• _REQUIRED ACTION_
Output each line of the data word for word, from the first through the line that holds "Increase thickness with", and leave off whatever follows.

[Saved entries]

──────────────────────────────

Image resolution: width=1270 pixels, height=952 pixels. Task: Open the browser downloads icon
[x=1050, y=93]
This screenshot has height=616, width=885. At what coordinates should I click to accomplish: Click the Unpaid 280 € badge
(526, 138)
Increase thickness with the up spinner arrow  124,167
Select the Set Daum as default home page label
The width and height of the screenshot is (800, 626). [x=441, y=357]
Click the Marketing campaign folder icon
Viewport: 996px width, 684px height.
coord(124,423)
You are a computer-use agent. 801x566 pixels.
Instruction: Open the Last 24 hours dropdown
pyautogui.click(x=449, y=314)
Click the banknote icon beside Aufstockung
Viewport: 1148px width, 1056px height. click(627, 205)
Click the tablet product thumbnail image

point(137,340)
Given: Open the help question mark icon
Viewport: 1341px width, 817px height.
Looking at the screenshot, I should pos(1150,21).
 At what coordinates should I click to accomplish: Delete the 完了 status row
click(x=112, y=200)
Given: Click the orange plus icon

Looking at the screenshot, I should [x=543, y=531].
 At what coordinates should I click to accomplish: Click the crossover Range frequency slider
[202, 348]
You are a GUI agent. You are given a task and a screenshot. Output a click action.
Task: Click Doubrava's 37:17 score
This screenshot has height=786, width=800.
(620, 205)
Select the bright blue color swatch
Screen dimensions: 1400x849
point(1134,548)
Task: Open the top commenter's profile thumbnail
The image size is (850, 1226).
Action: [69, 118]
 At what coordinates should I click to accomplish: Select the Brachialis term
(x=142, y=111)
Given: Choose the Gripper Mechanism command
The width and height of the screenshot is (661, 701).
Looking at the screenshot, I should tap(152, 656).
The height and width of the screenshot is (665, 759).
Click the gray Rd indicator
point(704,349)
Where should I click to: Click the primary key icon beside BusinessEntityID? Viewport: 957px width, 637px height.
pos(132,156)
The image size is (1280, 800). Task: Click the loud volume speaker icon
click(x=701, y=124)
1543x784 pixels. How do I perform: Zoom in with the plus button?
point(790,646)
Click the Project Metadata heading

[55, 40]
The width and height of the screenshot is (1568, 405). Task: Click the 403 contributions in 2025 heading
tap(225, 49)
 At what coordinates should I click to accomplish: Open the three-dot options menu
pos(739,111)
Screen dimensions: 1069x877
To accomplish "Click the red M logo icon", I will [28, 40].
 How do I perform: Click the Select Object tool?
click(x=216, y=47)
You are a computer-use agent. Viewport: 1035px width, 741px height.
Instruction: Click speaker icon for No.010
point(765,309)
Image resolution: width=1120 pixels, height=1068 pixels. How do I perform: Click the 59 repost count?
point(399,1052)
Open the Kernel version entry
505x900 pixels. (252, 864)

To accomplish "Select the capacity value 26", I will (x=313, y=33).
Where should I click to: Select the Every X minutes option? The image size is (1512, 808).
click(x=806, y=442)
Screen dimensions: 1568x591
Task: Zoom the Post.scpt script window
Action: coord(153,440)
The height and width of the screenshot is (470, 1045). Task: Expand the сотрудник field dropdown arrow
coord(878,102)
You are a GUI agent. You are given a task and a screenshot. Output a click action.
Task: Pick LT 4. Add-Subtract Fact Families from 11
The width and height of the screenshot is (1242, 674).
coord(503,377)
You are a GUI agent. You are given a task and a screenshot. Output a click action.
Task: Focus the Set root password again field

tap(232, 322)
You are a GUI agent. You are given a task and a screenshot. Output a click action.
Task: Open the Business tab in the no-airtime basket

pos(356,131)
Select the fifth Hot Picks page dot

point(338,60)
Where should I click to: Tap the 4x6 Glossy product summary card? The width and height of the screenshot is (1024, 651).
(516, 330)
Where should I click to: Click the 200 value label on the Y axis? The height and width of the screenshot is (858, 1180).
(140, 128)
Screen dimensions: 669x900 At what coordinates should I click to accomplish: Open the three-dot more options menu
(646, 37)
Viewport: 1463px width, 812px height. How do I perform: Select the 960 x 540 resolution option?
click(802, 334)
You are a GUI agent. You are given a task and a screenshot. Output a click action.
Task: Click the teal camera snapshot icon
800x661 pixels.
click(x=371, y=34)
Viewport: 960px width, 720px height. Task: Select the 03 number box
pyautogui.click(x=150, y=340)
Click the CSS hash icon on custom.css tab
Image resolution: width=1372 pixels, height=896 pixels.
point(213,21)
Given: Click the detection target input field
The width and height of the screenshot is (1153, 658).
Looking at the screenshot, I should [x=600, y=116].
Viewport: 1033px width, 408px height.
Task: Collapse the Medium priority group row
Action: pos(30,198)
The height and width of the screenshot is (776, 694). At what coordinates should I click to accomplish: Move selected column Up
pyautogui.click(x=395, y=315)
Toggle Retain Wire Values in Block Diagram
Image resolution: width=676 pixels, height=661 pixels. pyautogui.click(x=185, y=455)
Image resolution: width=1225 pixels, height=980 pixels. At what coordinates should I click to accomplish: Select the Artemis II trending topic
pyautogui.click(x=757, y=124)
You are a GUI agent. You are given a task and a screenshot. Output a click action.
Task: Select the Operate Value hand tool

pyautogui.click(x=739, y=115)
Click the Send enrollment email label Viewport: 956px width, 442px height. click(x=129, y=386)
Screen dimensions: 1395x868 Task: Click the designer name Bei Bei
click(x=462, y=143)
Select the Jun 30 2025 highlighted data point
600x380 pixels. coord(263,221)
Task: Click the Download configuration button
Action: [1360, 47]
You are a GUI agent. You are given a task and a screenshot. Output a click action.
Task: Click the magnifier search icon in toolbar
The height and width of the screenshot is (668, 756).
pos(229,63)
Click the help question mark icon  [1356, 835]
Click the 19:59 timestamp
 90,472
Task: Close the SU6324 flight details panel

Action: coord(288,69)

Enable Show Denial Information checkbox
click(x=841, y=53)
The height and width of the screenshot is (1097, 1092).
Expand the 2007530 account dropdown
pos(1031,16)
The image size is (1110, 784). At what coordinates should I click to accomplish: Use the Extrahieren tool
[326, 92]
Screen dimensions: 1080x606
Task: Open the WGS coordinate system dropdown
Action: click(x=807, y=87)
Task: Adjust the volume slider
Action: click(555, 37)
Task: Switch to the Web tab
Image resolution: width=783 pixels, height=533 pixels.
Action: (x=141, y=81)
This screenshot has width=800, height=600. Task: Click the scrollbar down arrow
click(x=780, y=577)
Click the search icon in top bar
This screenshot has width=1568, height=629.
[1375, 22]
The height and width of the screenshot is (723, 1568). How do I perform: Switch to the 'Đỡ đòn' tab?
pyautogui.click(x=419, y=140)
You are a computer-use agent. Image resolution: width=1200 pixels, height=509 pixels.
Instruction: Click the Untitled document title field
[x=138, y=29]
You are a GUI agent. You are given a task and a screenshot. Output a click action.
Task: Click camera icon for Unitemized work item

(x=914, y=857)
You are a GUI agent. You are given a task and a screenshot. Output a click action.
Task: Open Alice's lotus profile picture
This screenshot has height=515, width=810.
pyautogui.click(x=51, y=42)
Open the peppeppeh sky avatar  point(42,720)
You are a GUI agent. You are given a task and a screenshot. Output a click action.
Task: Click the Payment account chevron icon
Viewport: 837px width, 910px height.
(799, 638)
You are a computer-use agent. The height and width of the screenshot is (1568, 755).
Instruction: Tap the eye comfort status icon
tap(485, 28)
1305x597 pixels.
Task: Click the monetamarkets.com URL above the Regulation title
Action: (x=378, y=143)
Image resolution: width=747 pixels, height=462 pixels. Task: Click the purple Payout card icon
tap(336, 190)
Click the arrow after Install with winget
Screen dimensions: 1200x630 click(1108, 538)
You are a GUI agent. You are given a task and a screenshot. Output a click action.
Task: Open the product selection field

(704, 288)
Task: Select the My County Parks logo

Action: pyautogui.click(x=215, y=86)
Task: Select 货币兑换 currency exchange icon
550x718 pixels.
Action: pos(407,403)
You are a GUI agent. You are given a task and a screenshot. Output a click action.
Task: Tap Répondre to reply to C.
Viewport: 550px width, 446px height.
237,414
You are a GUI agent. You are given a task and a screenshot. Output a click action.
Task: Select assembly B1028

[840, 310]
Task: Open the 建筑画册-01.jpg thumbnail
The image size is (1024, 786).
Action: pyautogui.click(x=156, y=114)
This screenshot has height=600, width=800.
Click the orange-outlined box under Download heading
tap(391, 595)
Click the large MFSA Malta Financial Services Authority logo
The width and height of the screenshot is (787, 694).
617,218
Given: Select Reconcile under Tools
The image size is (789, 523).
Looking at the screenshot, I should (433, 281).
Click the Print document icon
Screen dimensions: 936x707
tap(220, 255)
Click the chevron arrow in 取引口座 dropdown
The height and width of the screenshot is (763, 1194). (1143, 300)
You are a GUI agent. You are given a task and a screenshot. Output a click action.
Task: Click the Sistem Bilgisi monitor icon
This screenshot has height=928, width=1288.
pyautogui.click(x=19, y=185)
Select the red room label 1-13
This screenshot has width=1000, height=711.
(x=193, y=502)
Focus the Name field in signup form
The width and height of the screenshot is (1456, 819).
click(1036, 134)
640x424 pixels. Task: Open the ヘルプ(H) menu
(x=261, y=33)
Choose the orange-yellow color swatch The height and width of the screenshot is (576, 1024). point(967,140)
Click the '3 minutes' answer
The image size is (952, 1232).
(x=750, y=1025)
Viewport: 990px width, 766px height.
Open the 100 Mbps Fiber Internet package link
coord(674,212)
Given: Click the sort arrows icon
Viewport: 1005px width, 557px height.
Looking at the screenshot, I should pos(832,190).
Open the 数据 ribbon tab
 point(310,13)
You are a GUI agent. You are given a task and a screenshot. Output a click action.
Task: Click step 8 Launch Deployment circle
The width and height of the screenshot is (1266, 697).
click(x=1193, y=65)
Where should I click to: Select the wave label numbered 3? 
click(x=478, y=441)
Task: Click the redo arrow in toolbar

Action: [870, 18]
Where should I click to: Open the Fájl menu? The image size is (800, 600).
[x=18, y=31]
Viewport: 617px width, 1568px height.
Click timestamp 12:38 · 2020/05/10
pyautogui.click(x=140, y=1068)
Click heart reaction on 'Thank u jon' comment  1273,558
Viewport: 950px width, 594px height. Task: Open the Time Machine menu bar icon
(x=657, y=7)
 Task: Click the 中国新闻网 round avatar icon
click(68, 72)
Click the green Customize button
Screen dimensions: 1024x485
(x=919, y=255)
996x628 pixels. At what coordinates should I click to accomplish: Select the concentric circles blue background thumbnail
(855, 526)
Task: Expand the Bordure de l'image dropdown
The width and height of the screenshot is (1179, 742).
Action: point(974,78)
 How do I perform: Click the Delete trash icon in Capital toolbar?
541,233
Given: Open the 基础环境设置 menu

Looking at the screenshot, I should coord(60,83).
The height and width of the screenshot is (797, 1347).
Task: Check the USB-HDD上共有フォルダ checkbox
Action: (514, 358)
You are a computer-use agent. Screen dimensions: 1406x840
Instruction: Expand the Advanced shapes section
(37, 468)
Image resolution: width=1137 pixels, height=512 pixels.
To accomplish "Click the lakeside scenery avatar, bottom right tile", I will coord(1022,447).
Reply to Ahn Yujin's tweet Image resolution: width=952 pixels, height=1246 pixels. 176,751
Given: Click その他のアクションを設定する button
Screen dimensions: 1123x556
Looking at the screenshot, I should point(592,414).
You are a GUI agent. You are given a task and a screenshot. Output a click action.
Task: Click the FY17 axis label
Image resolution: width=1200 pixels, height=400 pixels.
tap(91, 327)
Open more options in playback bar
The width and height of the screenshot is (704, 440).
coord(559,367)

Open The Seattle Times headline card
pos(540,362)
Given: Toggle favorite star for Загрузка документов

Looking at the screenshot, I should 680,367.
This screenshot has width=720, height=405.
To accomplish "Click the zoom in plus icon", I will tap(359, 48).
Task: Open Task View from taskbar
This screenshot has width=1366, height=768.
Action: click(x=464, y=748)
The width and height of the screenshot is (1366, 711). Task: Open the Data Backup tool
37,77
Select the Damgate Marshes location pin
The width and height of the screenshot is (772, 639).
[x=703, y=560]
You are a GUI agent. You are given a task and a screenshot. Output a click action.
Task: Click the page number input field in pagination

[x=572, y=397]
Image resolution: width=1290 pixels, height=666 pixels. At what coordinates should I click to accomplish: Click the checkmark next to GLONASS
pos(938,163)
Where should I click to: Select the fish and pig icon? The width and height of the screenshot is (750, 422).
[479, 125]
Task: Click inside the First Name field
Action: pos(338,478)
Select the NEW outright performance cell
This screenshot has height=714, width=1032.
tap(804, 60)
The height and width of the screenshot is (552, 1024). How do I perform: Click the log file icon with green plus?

──────────────────────────────

• _WRITTEN RESPONSE_
Image resolution: width=1270 pixels, height=952 pixels. Task: Open the browser downloads icon
[x=1050, y=93]
This screenshot has height=616, width=885. At what coordinates should I click to accomplish: Click the Unpaid 280 € badge
(526, 138)
Increase thickness with the up spinner arrow  124,167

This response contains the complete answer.